[Stored data]
____
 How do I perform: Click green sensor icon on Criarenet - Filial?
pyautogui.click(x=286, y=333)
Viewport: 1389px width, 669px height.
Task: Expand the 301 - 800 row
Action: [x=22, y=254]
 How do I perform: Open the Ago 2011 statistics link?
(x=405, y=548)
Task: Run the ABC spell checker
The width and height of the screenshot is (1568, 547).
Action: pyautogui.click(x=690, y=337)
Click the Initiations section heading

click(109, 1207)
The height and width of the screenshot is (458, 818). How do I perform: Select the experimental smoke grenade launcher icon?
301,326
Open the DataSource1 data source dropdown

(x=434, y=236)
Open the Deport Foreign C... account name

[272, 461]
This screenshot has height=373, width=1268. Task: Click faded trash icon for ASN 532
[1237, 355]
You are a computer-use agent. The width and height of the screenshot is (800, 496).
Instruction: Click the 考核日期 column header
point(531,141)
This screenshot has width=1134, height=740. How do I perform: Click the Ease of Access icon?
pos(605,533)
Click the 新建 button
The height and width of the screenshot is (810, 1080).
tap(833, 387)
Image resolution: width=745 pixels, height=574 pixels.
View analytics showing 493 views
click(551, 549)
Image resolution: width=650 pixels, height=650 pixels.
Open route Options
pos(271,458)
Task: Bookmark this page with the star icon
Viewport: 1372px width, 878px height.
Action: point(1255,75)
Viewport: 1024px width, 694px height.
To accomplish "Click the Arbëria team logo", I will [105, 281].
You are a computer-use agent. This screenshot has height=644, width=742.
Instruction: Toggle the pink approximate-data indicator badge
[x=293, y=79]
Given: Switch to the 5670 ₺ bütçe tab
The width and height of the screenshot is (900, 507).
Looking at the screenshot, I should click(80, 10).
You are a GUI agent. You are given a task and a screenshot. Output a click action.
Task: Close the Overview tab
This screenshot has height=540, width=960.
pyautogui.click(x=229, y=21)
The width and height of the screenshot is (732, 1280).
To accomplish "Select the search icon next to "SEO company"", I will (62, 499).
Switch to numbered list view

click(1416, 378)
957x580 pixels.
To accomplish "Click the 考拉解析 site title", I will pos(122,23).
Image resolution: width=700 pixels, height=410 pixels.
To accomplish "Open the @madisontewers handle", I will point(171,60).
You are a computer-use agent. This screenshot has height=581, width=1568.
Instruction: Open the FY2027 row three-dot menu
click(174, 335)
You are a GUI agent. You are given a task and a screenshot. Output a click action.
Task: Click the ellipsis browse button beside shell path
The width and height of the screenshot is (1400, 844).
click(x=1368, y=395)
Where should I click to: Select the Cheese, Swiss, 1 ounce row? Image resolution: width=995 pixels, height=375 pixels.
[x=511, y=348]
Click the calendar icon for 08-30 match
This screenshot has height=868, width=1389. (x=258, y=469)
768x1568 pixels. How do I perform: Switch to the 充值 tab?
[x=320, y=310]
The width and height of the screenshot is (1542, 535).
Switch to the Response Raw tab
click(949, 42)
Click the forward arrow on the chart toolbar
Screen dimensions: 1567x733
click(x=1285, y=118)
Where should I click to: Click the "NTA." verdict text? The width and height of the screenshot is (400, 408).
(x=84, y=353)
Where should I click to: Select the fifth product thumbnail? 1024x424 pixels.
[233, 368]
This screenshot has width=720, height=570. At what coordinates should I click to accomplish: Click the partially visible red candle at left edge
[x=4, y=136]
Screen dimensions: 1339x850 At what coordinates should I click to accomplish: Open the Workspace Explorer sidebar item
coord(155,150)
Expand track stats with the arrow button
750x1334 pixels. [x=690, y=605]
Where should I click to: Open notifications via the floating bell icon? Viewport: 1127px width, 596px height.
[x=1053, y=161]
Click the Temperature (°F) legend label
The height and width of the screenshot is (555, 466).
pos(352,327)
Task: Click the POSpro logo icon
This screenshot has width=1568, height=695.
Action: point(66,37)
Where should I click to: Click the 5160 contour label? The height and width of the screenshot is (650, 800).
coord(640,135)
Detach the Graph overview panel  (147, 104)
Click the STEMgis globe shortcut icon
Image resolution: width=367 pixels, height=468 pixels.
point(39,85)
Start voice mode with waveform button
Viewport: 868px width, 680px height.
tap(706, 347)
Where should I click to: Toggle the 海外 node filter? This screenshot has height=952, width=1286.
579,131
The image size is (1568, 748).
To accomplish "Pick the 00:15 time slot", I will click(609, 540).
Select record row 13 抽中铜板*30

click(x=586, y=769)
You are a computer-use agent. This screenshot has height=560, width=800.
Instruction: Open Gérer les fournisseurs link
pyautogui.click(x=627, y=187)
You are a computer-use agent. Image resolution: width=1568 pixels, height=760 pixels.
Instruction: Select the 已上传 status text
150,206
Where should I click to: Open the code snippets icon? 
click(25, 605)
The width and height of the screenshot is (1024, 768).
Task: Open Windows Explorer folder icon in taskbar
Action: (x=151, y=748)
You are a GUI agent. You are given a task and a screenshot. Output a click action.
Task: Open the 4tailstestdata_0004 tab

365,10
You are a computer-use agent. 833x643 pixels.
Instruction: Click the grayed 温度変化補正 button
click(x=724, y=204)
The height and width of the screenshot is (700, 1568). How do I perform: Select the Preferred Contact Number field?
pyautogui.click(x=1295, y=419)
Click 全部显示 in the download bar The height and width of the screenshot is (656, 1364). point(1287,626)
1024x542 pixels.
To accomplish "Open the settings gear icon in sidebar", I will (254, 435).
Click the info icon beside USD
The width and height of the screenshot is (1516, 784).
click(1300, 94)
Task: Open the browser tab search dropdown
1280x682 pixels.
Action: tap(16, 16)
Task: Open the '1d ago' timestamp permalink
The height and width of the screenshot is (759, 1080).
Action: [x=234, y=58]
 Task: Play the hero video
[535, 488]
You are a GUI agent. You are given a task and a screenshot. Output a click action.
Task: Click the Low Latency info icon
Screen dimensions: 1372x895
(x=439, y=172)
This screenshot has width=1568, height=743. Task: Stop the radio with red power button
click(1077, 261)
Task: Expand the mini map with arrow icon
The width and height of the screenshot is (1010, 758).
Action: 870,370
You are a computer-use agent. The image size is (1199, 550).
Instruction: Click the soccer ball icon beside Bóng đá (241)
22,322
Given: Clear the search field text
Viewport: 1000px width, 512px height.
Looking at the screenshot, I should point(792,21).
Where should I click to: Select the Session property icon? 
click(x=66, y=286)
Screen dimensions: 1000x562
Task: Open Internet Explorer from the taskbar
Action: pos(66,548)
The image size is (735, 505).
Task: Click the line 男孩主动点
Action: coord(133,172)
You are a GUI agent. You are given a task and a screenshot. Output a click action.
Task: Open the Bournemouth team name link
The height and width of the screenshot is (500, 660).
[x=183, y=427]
____
Return all lines from the data that include the string "computer".

→ EXPECTED ANSWER
You are a computer-use agent. The width and height of the screenshot is (800, 496).
You are a computer-use agent. This screenshot has height=644, width=742.
You are a computer-use agent. This screenshot has height=581, width=1568.
You are a computer-use agent. This screenshot has height=560, width=800.
You are a computer-use agent. Image resolution: width=1568 pixels, height=760 pixels.
You are a computer-use agent. 833x643 pixels.
You are a computer-use agent. The image size is (1199, 550).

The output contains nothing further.